I sighed and took the water bottle Ian had left close to my foot. I drained it in one long pull, and then cleared my throat again.

“It will never work, Jeb. You can keep cutting us out in pieces, but you’ll just murder more and more sentient creatures of both species. We do not willingly kill, but our bodies are not weak, either. Our attachments may look like soft silver hair, but they’re stronger than your organs. That’s what’s happening, isn’t it? Doc slices up my family, and their limbs shred through the brains of yours.”

“Like cottage cheese,” he agreed.

I gagged and then shuddered at the image.

“It makes me sick, too,” he admitted. “Doc gets real bent out of shape. Every time he thinks he’s got it cracked, it goes south again. He’s tried everything he can think of, but he can’t save them from getting turned into oatmeal. Your souls don’t respond to injected sedation… or poison.”

My voice came out rough with new horror. “Of course not. Our chemical makeup is completely different.”

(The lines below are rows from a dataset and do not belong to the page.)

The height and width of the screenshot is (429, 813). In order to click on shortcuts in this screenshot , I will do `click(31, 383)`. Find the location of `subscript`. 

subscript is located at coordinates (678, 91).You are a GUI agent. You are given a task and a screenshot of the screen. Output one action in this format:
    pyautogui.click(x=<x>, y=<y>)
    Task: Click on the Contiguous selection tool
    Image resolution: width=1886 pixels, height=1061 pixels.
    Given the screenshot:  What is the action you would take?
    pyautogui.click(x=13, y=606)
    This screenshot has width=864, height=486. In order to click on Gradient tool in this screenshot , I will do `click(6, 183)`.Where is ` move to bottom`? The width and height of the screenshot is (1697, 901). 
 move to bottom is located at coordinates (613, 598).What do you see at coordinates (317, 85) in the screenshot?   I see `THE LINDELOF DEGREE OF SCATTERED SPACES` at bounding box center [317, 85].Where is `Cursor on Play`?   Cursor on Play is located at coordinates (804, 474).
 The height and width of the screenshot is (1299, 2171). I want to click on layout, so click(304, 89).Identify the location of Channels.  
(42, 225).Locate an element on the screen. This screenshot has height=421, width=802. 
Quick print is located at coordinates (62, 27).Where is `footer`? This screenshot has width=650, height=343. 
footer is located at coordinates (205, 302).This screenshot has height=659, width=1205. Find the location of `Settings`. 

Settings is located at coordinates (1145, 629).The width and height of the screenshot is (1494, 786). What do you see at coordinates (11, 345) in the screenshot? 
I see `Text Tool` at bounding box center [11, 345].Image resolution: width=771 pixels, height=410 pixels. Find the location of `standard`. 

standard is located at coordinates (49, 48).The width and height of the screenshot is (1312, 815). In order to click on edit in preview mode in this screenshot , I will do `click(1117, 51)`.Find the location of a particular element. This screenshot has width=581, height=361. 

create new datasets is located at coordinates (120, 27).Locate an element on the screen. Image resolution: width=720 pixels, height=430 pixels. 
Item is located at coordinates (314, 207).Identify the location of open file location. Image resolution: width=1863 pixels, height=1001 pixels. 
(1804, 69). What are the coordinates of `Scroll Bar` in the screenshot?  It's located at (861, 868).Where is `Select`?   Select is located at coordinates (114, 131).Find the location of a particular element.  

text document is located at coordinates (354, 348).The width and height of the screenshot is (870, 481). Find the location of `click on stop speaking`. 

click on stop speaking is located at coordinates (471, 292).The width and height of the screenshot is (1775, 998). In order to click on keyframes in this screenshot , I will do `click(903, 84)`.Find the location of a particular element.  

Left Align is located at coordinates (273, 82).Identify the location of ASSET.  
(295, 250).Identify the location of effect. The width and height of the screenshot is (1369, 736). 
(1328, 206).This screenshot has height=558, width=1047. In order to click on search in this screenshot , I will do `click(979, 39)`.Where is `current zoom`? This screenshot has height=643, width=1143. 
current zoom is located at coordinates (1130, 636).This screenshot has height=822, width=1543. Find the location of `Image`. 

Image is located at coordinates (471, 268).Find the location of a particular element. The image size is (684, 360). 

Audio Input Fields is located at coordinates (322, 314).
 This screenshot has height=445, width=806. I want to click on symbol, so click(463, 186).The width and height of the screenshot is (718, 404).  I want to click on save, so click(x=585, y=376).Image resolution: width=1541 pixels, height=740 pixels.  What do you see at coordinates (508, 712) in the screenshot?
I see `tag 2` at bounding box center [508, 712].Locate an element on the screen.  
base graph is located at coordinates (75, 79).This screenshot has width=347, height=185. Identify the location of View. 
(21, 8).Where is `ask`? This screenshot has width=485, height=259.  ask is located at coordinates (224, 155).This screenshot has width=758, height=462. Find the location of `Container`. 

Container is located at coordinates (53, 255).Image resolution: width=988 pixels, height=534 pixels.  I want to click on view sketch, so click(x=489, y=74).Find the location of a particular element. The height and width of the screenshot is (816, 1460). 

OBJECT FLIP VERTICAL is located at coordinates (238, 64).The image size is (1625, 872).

“Once, one of yours seemed to guess what was going to happen. Before Doc could knock the human out, the silver thingy tore up his brain from the inside. Course, we didn’t know that until Doc opened him up. The guy just collapsed.”

I was surprised, strangely impressed. That soul must have been very brave. I had not had the courage to take that step, even in the beginning when I was sure they were going to try to torture this very information from me. I didn’t imagine they would try to slash the answer out for themselves; that course was so obviously doomed to failure, it had never occurred to me.

“Jeb, we are relatively tiny creatures, utterly dependent on unwilling hosts. We wouldn’t have lasted very long if we didn’t have some defenses.”

“I’m not denying that your kind have a right to those defenses. I’m just telling you that we’re gonna keep fighting back, however we can. We don’t mean to cause anyone pain. We’re makin’ this up as we go. But we will keep fighting.”

We looked at each other.

“Then maybe you should have Doc slice me up. What else am I good for?”

“Now, now. Don’t be silly, Wanda. We humans aren’t so logical as all that. We have a greater range of good and bad in us than you do. Well, maybe mostly the bad.”

I nodded at that, but he kept going, ignoring me.

“We value the individual. We probably put too much emphasis on the individual, if it comes right down to it. How many people, in the abstract, would… let’s say Paige… how many people would she sacrifice to keep Andy alive? The answer wouldn’t make any sense if you were looking at the whole of humanity as equals.